- TASK DESCRIPTION
If a line in the data below holds the word "what", include it in the count. Give only the final number.

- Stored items
•••
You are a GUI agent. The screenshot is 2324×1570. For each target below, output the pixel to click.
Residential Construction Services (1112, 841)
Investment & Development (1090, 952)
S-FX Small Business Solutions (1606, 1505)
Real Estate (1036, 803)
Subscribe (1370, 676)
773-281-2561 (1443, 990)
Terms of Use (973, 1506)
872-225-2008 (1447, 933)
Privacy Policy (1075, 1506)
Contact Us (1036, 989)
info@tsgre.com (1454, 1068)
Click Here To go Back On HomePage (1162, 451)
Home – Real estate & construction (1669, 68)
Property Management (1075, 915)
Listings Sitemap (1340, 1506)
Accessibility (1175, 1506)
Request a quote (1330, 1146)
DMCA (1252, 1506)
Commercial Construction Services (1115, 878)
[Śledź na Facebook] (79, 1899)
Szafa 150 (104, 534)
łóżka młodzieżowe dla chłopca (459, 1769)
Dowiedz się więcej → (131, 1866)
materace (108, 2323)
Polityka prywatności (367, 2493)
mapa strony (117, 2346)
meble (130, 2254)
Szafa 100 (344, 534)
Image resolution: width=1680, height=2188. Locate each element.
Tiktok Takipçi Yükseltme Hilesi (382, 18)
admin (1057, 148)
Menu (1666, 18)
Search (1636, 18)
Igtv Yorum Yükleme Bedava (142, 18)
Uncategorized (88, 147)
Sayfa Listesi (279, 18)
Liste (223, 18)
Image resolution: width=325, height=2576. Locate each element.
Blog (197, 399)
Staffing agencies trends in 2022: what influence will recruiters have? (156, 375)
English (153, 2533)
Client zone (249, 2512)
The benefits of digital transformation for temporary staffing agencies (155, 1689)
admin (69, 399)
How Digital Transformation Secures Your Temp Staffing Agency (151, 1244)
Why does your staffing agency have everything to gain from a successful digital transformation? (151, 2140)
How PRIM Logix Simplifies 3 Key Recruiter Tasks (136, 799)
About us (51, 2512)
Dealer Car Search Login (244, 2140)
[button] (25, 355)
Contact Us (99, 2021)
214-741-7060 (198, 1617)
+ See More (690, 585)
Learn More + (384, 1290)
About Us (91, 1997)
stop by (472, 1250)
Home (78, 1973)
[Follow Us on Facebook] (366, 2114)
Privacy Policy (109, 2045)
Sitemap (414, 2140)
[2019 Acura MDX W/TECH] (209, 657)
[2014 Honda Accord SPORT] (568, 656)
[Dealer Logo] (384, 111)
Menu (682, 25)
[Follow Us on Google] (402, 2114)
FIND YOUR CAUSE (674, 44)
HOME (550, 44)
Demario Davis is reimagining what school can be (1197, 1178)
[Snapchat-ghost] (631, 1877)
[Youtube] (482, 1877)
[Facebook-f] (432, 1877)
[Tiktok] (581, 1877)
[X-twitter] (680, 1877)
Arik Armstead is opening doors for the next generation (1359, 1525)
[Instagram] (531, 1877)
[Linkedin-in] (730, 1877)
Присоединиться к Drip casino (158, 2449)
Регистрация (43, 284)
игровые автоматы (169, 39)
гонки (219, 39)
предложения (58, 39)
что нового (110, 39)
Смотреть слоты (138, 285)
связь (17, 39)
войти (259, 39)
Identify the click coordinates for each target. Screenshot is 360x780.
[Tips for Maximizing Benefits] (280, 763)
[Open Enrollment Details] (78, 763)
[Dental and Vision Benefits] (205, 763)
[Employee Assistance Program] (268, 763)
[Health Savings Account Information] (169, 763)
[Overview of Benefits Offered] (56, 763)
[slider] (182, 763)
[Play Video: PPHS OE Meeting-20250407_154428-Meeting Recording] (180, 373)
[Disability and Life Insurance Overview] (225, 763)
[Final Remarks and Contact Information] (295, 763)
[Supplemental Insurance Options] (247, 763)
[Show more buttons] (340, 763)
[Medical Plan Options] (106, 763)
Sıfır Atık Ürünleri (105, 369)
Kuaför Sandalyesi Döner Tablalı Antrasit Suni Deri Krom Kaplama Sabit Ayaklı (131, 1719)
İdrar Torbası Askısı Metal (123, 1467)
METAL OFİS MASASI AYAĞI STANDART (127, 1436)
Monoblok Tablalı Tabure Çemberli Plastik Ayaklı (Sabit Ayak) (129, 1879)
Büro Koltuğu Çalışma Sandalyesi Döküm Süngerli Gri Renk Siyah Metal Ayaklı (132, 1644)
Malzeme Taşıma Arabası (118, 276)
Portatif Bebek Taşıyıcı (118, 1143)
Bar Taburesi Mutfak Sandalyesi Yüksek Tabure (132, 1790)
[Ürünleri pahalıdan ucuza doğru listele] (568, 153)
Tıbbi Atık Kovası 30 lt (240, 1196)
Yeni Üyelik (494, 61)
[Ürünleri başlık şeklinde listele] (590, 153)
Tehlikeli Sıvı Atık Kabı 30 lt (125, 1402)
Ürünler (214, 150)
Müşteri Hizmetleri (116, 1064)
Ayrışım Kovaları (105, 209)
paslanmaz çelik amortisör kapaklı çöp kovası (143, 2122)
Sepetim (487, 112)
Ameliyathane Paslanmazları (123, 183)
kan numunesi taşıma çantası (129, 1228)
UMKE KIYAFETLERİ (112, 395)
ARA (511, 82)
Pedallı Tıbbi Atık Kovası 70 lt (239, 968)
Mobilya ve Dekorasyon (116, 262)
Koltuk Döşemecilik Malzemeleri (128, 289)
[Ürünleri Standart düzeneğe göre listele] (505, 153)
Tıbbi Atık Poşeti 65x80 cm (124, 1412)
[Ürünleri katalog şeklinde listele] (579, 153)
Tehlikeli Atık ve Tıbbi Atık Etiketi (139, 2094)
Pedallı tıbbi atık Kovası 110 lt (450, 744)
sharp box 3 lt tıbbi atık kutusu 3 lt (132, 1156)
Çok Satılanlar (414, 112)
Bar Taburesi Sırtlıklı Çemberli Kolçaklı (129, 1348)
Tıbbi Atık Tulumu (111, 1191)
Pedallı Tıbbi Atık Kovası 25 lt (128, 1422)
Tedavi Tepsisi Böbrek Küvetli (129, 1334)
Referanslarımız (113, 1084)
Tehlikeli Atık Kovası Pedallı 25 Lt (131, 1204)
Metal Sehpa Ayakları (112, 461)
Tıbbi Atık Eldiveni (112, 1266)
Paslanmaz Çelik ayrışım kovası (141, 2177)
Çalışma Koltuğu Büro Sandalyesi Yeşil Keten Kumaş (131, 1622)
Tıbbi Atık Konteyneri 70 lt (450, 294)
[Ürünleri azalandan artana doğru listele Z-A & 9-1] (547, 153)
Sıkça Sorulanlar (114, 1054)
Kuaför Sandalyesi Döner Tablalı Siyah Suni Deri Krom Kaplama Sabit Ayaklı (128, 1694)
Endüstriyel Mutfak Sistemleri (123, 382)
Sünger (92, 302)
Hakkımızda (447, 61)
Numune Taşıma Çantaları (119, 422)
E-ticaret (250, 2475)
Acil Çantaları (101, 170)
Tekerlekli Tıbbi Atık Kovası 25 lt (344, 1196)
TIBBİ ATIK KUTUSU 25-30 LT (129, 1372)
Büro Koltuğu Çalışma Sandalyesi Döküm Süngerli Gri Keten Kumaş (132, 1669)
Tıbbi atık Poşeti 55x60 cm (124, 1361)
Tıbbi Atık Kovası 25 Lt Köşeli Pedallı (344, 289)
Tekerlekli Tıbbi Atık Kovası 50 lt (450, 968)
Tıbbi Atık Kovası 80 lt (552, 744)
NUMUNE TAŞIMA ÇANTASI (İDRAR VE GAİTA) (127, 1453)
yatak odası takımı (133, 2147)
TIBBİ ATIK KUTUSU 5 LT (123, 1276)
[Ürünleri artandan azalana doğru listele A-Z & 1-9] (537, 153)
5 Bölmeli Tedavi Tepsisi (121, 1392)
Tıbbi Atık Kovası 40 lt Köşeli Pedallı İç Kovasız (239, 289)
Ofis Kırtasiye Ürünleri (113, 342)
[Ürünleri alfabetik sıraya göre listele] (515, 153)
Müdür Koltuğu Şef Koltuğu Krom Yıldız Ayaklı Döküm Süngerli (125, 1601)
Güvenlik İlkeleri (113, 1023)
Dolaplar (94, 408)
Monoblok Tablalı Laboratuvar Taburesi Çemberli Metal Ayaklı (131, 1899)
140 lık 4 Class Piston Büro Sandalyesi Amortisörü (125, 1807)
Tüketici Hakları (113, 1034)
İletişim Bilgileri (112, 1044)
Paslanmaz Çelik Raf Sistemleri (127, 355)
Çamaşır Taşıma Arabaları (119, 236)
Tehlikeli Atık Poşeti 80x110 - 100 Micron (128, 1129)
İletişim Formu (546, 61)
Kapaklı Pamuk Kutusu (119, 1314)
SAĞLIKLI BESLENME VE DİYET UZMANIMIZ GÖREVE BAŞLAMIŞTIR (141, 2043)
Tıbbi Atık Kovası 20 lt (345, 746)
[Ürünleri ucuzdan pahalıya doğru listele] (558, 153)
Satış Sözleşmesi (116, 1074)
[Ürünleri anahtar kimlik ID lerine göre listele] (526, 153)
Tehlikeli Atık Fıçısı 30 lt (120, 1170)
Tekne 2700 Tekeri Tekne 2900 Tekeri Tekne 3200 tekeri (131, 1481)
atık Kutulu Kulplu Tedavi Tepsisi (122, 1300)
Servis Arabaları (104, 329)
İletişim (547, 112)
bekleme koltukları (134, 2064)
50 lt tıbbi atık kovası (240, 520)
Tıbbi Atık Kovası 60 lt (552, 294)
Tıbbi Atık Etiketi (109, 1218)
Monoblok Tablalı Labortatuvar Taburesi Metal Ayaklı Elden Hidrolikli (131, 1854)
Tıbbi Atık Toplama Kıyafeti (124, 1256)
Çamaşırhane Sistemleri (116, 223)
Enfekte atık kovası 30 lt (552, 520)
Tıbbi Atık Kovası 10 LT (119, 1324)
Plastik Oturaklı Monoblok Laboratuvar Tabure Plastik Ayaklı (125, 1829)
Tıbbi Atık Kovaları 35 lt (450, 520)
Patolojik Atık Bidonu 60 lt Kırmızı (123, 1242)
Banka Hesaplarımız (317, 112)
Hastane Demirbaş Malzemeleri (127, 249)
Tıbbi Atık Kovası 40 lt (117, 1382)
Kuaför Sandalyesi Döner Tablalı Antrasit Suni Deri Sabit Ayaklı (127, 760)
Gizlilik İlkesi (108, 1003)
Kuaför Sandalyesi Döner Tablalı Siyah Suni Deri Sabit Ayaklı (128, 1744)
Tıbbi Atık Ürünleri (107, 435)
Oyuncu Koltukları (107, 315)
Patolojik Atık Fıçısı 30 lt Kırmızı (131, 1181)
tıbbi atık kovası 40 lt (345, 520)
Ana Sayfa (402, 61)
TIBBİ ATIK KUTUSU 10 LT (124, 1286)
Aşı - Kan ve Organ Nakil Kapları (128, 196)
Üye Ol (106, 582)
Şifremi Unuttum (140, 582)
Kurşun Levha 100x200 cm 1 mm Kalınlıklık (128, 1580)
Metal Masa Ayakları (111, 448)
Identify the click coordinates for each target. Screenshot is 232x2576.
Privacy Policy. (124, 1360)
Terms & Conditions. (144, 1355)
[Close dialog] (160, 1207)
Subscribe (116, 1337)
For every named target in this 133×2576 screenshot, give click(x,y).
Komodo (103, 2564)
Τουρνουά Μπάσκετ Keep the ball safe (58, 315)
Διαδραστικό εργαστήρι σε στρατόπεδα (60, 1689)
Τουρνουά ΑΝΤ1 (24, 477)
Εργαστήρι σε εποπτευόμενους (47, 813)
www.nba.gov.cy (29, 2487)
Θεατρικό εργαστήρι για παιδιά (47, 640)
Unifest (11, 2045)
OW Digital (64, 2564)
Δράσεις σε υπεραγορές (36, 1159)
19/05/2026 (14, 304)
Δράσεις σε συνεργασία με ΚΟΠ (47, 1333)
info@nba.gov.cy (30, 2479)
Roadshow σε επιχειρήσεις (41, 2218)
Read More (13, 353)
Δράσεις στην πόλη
•••
- ANSWER FOR THIS EXERCISE
2